[A]従来のETCの進化版で、より高度なデータ通信が可能です。
- 有料道路の自動料金支払いに加え、高速道路上で各種運転支援情報の入手が可能。
- 特定の有料道路ではETC2.0割引が受けられるほか、全国29カ所の道の駅で高速道路からの一時退出が可能。
- ETC2.0サービスの利用には、ETC2.0対応車載器と対応カーナビが必要。
(ETC2.0車載器単体で音声による情報提供を行うタイプは、車載器単体で利用可能。)
従来からのETCとは何が違うのですか?
従来のETCは、有料道路の料金所で一旦停止することなく通過できる、通行料金の自動決済システムでしたが、その進化版がETC2.0です。
ETC2.0では、従来の自動決済機能に加え、全国の有料道路に設置されたITSスポットから提供される情報を活用して、多様な運転支援サービスを利用できます。
また、事前に同意いただいた方のETC2.0車載器から、匿名化した走行経路の履歴情報をITSスポットなどで収集しています。これらのデータはビッグデータとして、渋滞対策や交通安全対策に役立てられているほか、災害発生時に通行可能な道路を示す「通れるマップ」の作成などに活用されています。
なお、2011年より開始されたDSRC車載器による「ITSスポットサービス」は、2014年10月より「ETC2.0サービス」に名称が統一されました。また、DSRCは専用狭域通信の略称で、自動車と高速道路沿いなどに敷設された通信装置との無線通信技術です。
どんなサービスが受けられる?
ETC2.0では、運転支援サービスとして「情報提供サービス」が受けられます。具体的には、(1)「安全運転支援」、(2)「渋滞回避支援」、(3)「災害時支援」の3つがあります。
(1)では、事故多発地点に加えて渋滞末尾、急カーブ、落下物情報、工事規制や、路面の積雪状況など、ルート上にある要注意箇所の手前で、カーナビの音声や画面への表示による注意喚起を行います。
(2)では、ITSスポットから広域(進行方向を中心に、道路延長で約1,000km程度)の道路交通情報がリアルタイムで配信されます。この情報をもとにETC2.0カーナビが最適なルートを選択してドライバーへ提示します。
(3)では災害発生時に、災害状況と支援情報が提供されます。これらのとおり、ドライバーの運転を支援する情報が随時提供されます。
さらに、ETC2.0のサービスとして、首都圏の圏央道等や中京圏の東海環状自動車道におけるETC2.0割引や、全国29カ所の道の駅を対象に、一時的に高速道路から降りて道の駅へ休憩等のため立ち寄り、再び高速道路へ戻った場合も連続走行としての料金を適用する社会実験(利用条件あり)が実施されています。
ETC2.0を利用するにはどんな準備が必要?
ETC2.0サービスを利用するためには、ETC2.0車載器とETC2.0対応カーナビが必要です。(ETC2.0車載器単体で音声による情報提供を行うタイプは、車載器単体で利用可能です。)

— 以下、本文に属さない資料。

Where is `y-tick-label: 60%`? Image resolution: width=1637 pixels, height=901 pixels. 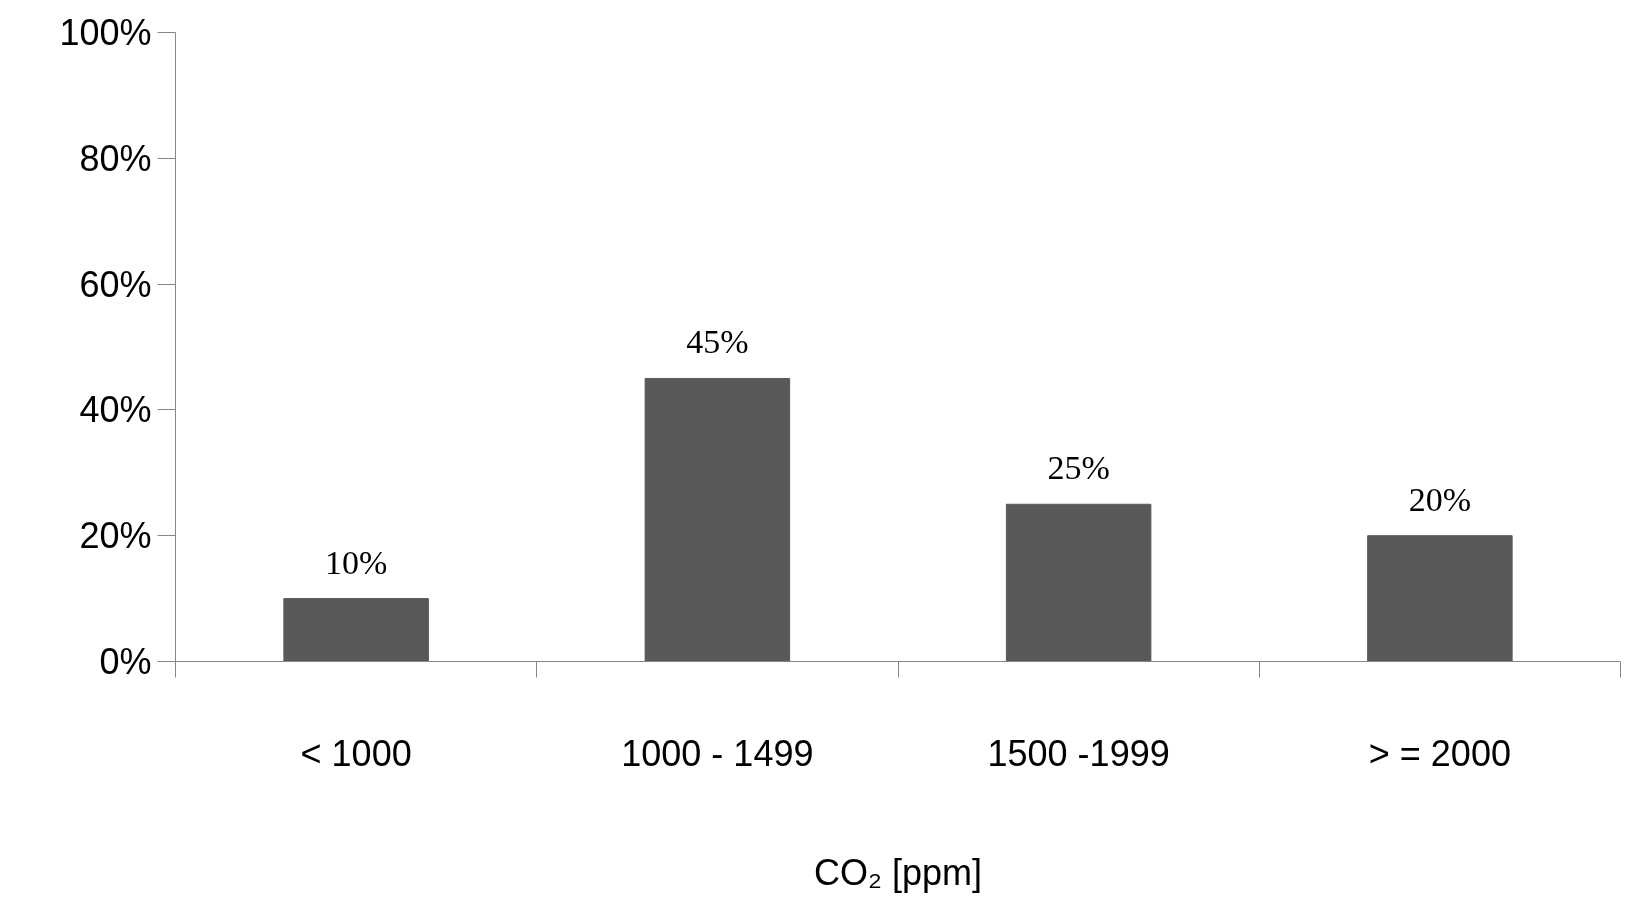
y-tick-label: 60% is located at coordinates (116, 284).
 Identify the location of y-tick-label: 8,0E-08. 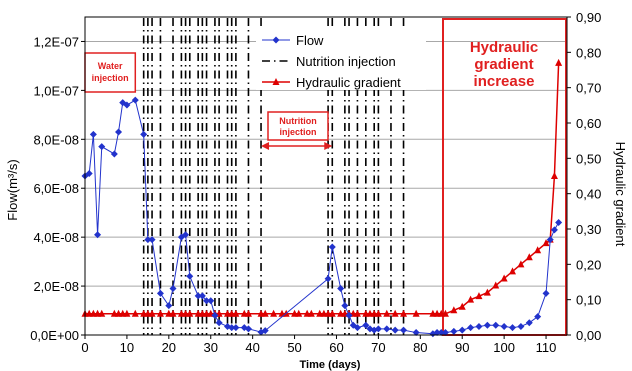
(56, 140).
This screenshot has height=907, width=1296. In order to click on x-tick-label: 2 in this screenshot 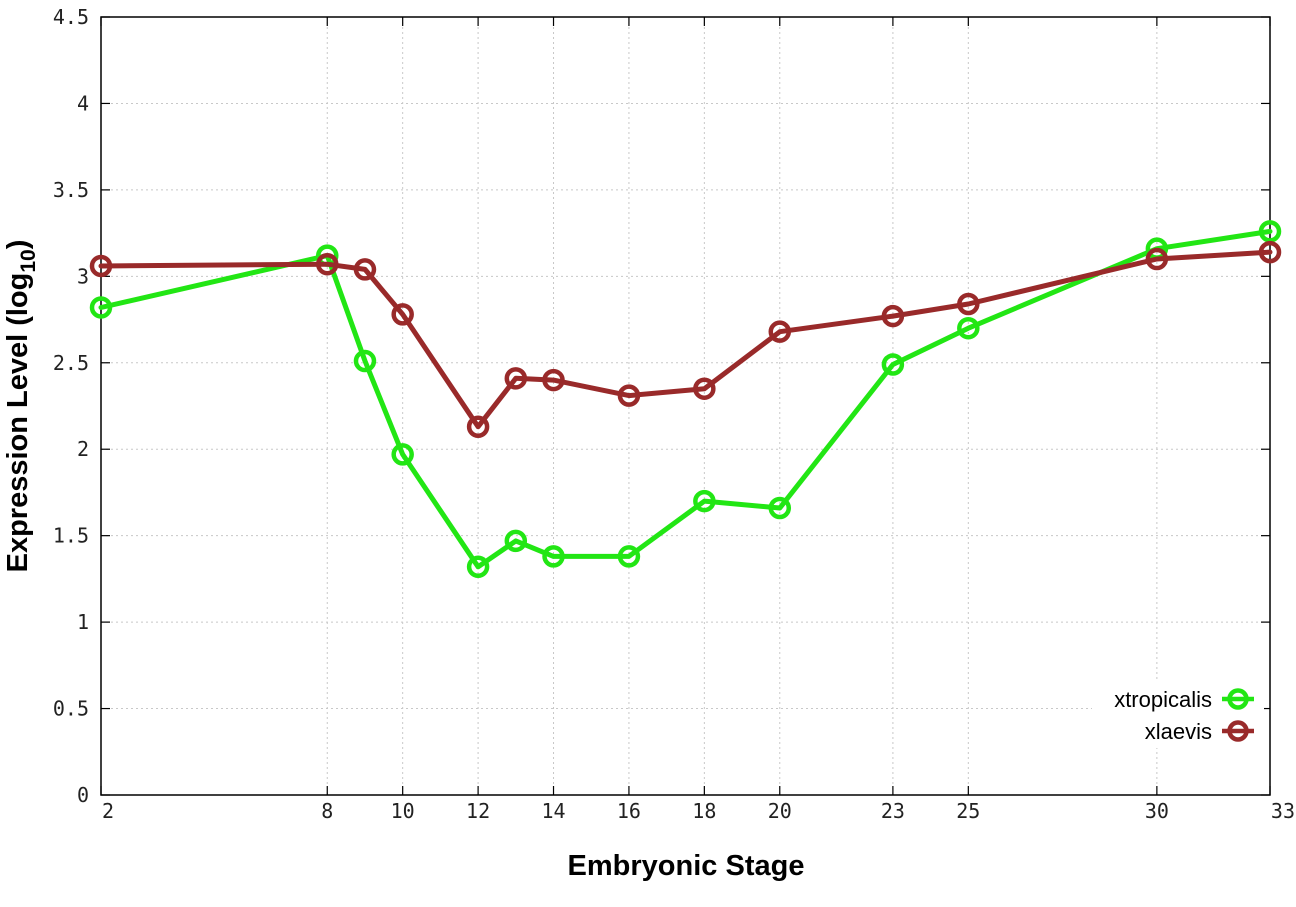, I will do `click(108, 811)`.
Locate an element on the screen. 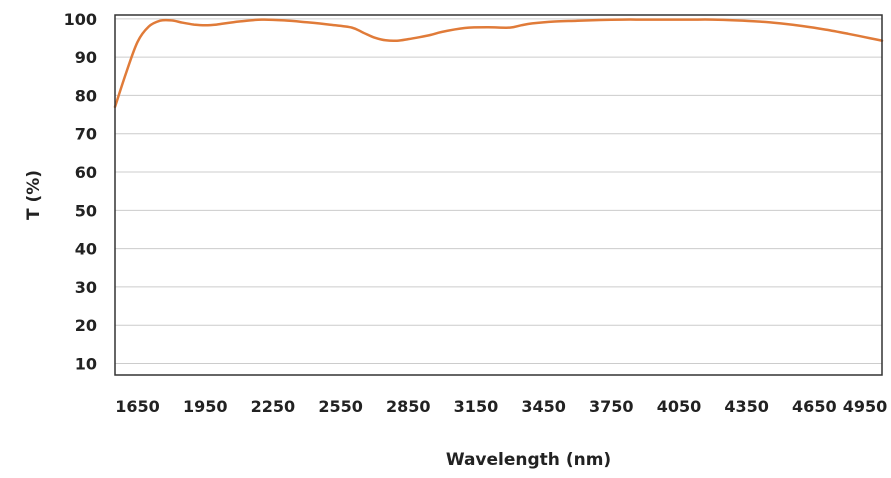  y-tick-label: 30 is located at coordinates (86, 288).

なお、現在ご利用中のETCカードでそのまま利用可能で、新しいETCカードを用意する必要はありません。またDSRC車載器でも、ETC2.0の「情報提供サービス」が利用可能です。
ただし、2015年6月30日より以前にセットアップ(登録)したDSRC車載器を使用している場合は、そのままではETC2.0の新サービスが利用できません。DSRC車載器をETC2.0に再セットアップする必要があります。2015年7月1日以降にセットアップされたDSRC車載器はETC2.0対応済みなので再セットアップの必要はありません。
なお、ETC車載器とETC2.0車載器の複数台を、同一の車両に取り付けることはできません。
複数の車載器を同一車両に取付けた場合、ETCカードの挿入有無に関わらず、ETCシステムが誤作動を起こし、料金所の開閉バーが開かない場合があるため、絶対に止めてください。車両埋め込み型の車載器で、取り外しが困難な場合には、その車載器の電源コードを外すなどして確実に電源が入らない状態にしてください。
また、ETC2.0車載器の購入、取り付け、およびセットアップは、自動車販売店やカー用品店などの専門店で行うようにしましょう。